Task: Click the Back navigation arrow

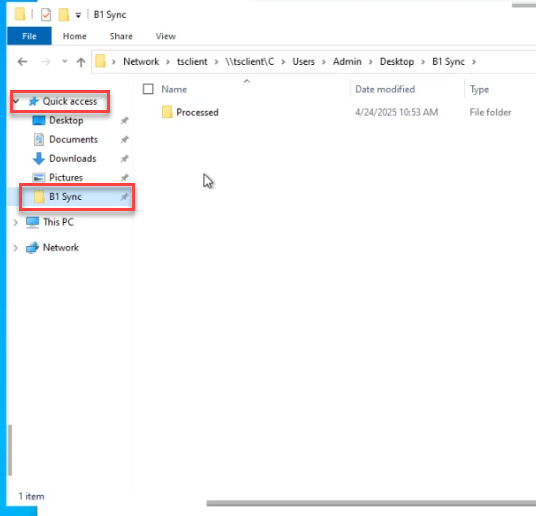Action: (23, 62)
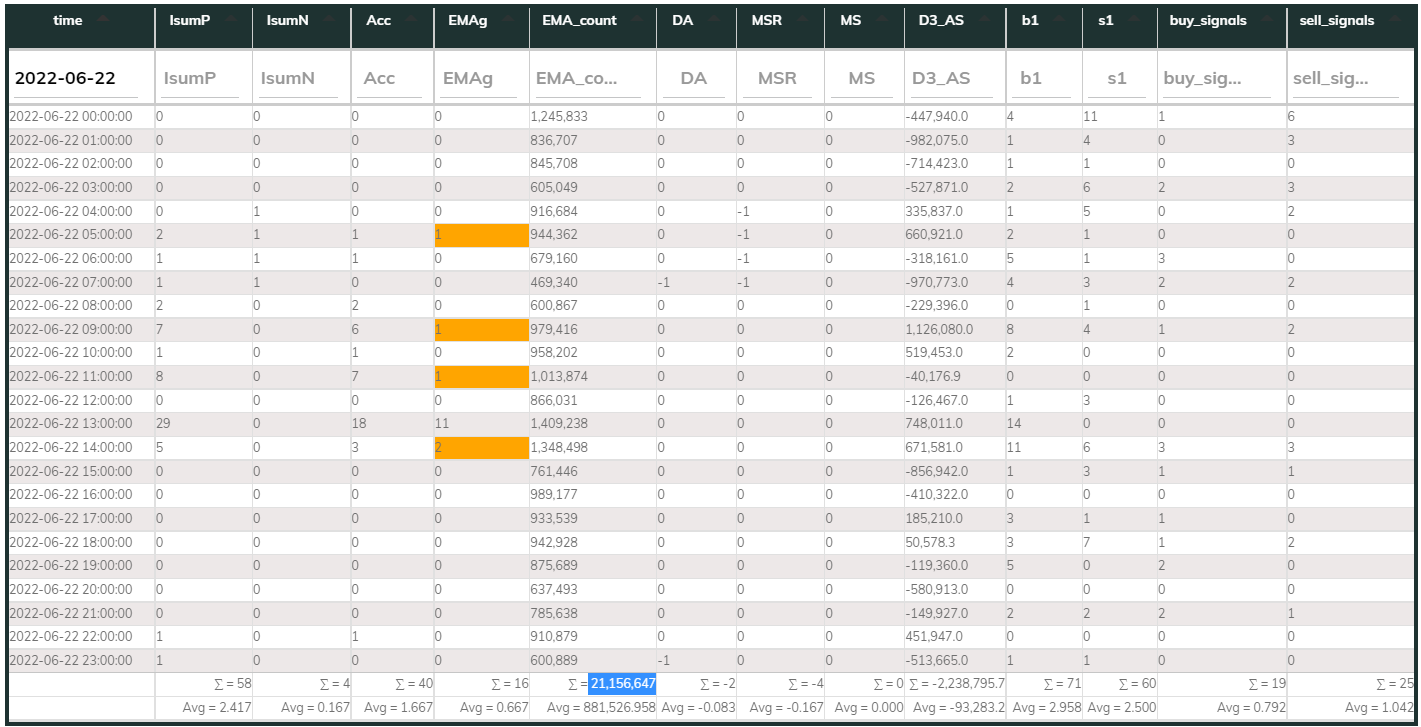Click the EMA_count filter input field
Image resolution: width=1421 pixels, height=727 pixels.
coord(590,78)
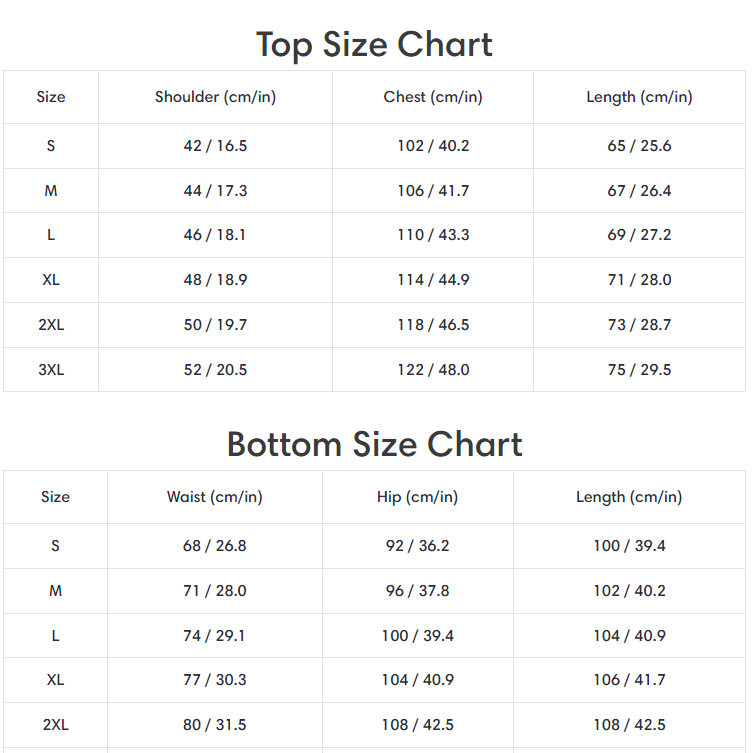Image resolution: width=753 pixels, height=753 pixels.
Task: Click the "Top Size Chart" heading
Action: click(374, 45)
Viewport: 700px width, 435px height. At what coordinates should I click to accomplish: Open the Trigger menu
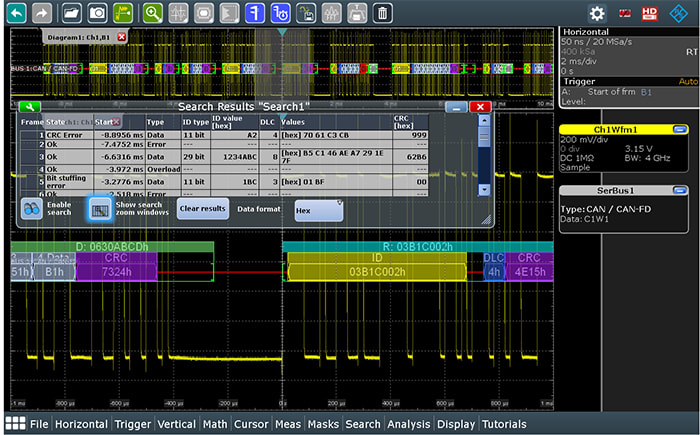point(132,424)
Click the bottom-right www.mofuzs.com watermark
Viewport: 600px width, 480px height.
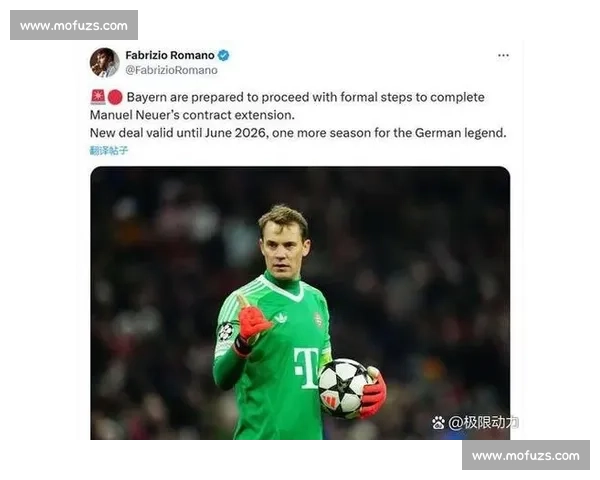526,455
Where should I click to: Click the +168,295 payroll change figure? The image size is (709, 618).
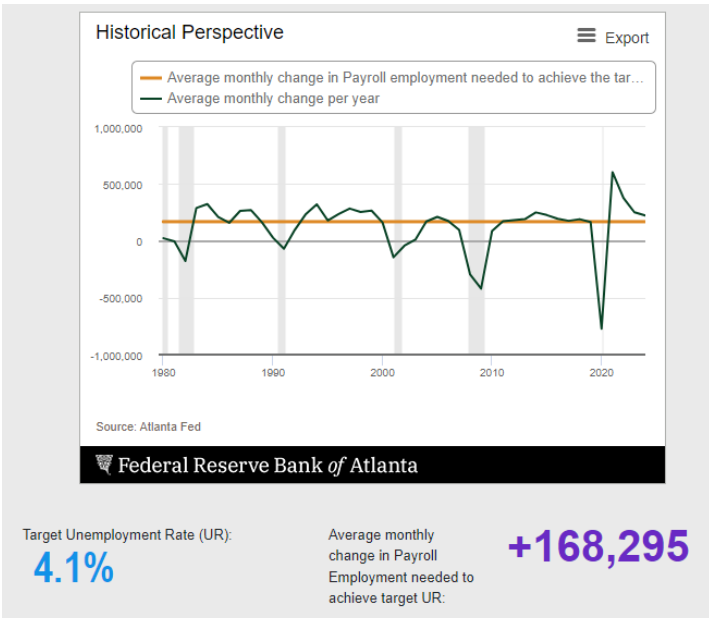[598, 547]
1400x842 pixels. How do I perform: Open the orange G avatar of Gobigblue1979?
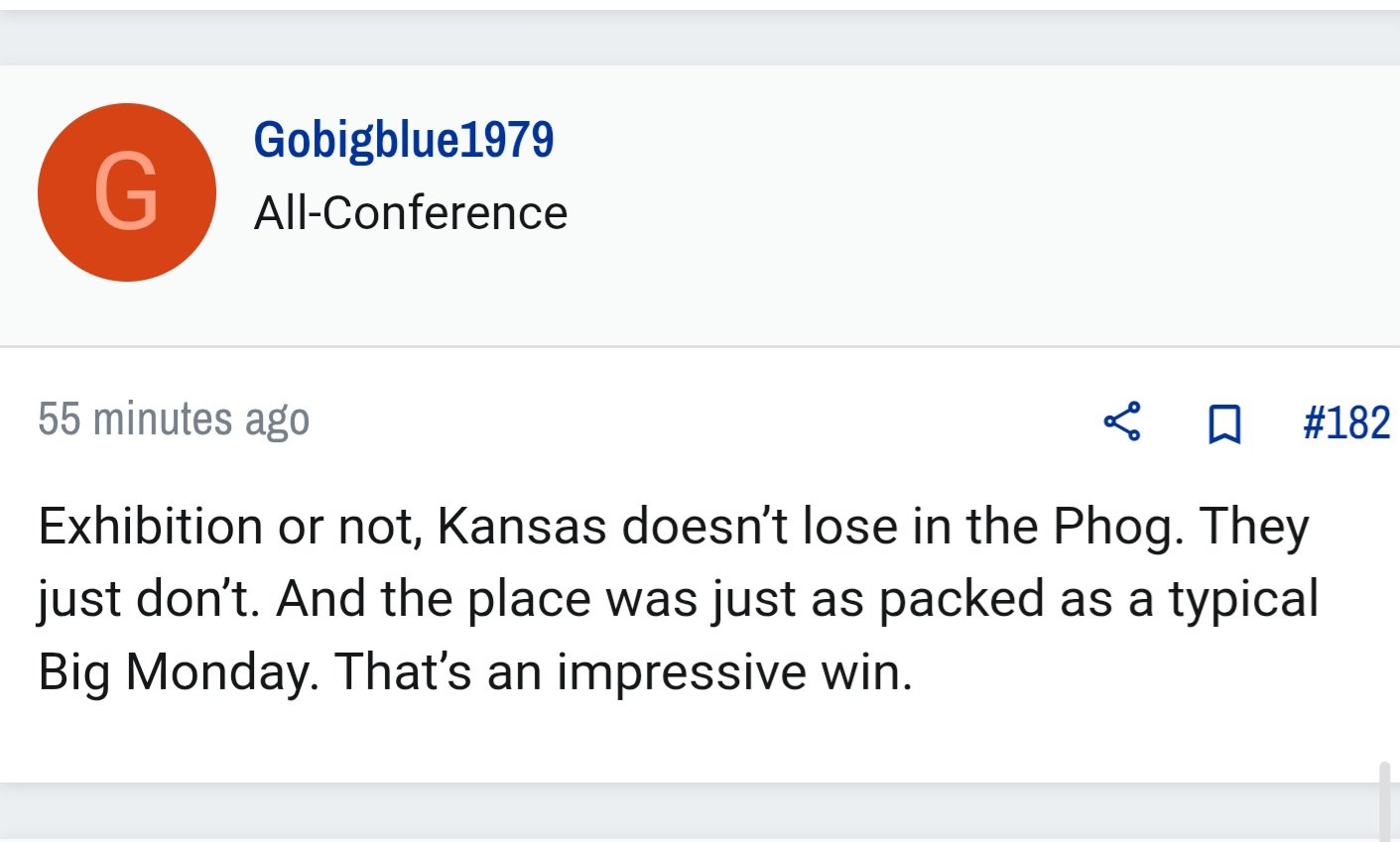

▶ _WORK REQUEST_:
In the copy you write, the data above must appear exactly, with no pictures.

▶ _SOLUTION TO THIS EXERCISE_:
Task: Click the Back navigation arrow

Action: (23, 62)
Click the EMA_count filter input field
Image resolution: width=1421 pixels, height=727 pixels.
coord(590,78)
Image resolution: width=753 pixels, height=753 pixels.
Task: Click the "Top Size Chart" heading
Action: click(374, 45)
Viewport: 700px width, 435px height. At what coordinates should I click to accomplish: Open the Trigger menu
point(132,424)
Click the bottom-right www.mofuzs.com watermark
Viewport: 600px width, 480px height.
526,455
Where should I click to: Click the +168,295 payroll change figure? The image size is (709, 618).
[598, 547]
1400x842 pixels. How do I perform: Open the orange G avatar of Gobigblue1979?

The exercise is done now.